Games

CHESS3

Zentralny Shachmatny Klub (Central Chess Club), Moscow.

Moscow ClubProblemRatingsMadhouseShogiGoJugglingRubik’s Cube

Moscow Club:
Around the walls of Moscow’s Central Chess Club are portraits of the world’s greatest Chess players. In the photo are Kasparov, Karpov, Fischer, Spassky, and Petrosian. There was a tournament going on when I visited. Everyone there was rated over 2000, that is at least Expert. I played three quick games with a 14-year-old kid taking a break from the tournament, lost two and was happy to draw the third.

PROB54

Problem:
When I was 16, the San Francisco Chronicle published a chess problem I had composed (see problem at right). If you can’t figure out the answer, I’ll send it to you if you email me at [email protected].

Ratings:
Regular Chess: The USCF and FIDE ratings go from zero to twentynine hundred something, the all-time high. Beginning players quickly reach a rating of a few hundred, and then begin slowly working their way up. I knew people in the Albuquerque chess club who had been playing for years and had a rating of 1000 or 1200. The ratings are set up so that if you are 200 points higher than another person, you win approximately three out of four games against them. I am rated 1804, an “A” player. This means I win one of four games against an Expert (2000), one of sixteen against a Master (2200), one in sixty-four against a Grandmaster (2400).

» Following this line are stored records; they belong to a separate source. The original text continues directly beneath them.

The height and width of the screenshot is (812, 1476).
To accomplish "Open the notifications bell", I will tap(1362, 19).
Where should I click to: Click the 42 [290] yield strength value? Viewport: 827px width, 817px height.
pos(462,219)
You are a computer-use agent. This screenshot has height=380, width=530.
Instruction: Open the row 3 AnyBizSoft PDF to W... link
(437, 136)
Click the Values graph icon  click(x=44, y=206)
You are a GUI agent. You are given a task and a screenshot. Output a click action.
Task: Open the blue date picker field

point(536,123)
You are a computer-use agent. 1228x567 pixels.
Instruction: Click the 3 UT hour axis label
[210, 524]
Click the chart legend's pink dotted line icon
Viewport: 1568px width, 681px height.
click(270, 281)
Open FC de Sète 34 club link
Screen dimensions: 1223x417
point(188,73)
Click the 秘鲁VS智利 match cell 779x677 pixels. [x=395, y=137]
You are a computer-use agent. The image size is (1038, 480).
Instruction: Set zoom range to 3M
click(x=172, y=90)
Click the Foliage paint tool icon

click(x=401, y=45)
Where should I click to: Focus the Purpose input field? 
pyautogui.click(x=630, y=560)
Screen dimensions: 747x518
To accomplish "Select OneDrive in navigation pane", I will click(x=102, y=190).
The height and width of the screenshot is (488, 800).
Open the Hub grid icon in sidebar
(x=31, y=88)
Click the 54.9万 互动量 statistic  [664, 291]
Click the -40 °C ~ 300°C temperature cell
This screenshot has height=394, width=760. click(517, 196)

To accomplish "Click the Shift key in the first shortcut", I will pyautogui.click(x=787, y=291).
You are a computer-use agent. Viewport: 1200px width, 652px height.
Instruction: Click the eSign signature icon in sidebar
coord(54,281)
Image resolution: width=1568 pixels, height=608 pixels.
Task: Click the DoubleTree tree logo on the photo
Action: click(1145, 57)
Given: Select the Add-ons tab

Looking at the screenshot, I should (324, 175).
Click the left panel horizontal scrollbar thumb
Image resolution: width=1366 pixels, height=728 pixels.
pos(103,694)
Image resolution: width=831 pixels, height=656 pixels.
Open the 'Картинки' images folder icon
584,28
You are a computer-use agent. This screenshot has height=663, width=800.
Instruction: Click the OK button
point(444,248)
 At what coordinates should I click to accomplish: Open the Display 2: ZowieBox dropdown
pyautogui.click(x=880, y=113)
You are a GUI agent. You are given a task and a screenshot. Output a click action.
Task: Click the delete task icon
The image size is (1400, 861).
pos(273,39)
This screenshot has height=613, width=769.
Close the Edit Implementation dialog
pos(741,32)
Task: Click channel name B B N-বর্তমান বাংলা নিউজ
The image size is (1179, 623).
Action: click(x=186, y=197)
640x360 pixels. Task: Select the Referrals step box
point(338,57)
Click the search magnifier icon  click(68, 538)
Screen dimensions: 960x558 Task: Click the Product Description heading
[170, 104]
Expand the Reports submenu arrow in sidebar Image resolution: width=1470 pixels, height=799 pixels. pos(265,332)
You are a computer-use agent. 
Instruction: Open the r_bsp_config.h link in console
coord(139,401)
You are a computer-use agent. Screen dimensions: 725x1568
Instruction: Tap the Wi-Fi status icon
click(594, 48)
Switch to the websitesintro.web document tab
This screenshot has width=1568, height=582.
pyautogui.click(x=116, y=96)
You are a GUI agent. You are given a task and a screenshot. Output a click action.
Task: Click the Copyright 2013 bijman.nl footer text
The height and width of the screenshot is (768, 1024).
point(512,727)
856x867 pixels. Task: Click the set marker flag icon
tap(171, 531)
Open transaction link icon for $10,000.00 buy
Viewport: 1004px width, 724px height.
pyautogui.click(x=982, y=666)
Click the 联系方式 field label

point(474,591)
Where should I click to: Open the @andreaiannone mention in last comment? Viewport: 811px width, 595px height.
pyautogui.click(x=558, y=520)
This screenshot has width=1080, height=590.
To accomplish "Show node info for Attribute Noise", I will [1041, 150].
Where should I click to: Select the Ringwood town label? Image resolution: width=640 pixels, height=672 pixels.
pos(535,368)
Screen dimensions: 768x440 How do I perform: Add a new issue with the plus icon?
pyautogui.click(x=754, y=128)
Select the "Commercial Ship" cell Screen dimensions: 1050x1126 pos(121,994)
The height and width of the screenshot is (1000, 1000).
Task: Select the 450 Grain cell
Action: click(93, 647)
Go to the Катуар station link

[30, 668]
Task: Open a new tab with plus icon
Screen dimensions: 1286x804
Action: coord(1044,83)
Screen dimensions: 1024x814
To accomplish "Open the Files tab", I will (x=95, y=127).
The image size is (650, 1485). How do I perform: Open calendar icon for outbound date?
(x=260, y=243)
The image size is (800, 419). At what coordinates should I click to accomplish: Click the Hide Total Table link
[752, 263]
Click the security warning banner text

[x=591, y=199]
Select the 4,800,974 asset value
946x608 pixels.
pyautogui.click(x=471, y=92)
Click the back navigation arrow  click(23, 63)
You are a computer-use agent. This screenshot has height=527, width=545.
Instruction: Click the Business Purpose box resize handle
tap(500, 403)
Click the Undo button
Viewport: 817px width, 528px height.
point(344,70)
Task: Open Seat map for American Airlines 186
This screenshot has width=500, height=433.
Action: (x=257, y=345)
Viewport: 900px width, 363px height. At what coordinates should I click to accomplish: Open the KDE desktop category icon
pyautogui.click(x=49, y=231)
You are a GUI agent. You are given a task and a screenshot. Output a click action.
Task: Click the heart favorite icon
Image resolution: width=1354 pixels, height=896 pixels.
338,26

Madhouse Chess (also called Bughouse or Siamese Chess):
This is a terrific game, full of action. Regular chess players sometimes don’t like to have Madhouse players in their club, because the Madhousers forget their surroundings and become very noisy in their excitement over the game. In the classic version, four players play on two chessboards side by side. If I am playing white, then my teammate sitting next to me is black on the other board. When my teammate takes a (white) piece on his board, he passes it to me, and as one of my turns I can put the piece anywhere on my board as one of my own (except that pawns can’t be placed in the last rank). Two clocks are used, with five minutes on each clock. Strategy involves trading fast on one board to amass an arsenal of captured pieces, then dropping in paratrooper after paratrooper on the other board in a forcing attack. I knew a Madhouse Grandmaster, rated above 2600. He could singlehandedly take on three boards at once. There are a couple more rules, which I don’t list for the sake of brevity.

Shogi (Japanese Chess):
The variants of Chess around the world are many and fascinating. I’ve sometimes felt that the Japanese variant is even better than regular western chess. It’s similar to madhouse in that captured pieces can be put back on the board as one’s own.

Go(Japan and China):
A game played on a grid of 19×19 lines, with black and white stones placed on their intersections. Possibly the world’s greatest board game. A fascinating feature of this game, that may be unfamiliar to many go players, is its parallels to Eastern philosophy, as for example in the Tao Teh Ching by Lao Tsu.

Juggling:
I know fifteen ways of juggling three balls, three ways of juggling four, and a cheating way to juggle five. My next project is to learn to juggle five correctly. I also juggle pins. My excuse is that I was in the Peace Corps near Timbuktu, and didn’t have many entertainment options after work hours.

Rubik’s Cube:
I had seen a book on how to solve this four years before, but had not memorized it at all. Thus I am indebted to the book only for its system of labeling the cube, which I remembered. Using only that, I was able generate my own solution to the cube (from any position, of course) in two and a half weeks of ten-hour days. It’s annoying to hear people talk about “solving Rubik’s Cube,” when all they did is memorize someone else’s solution. Why not try really solving it yourself from scratch?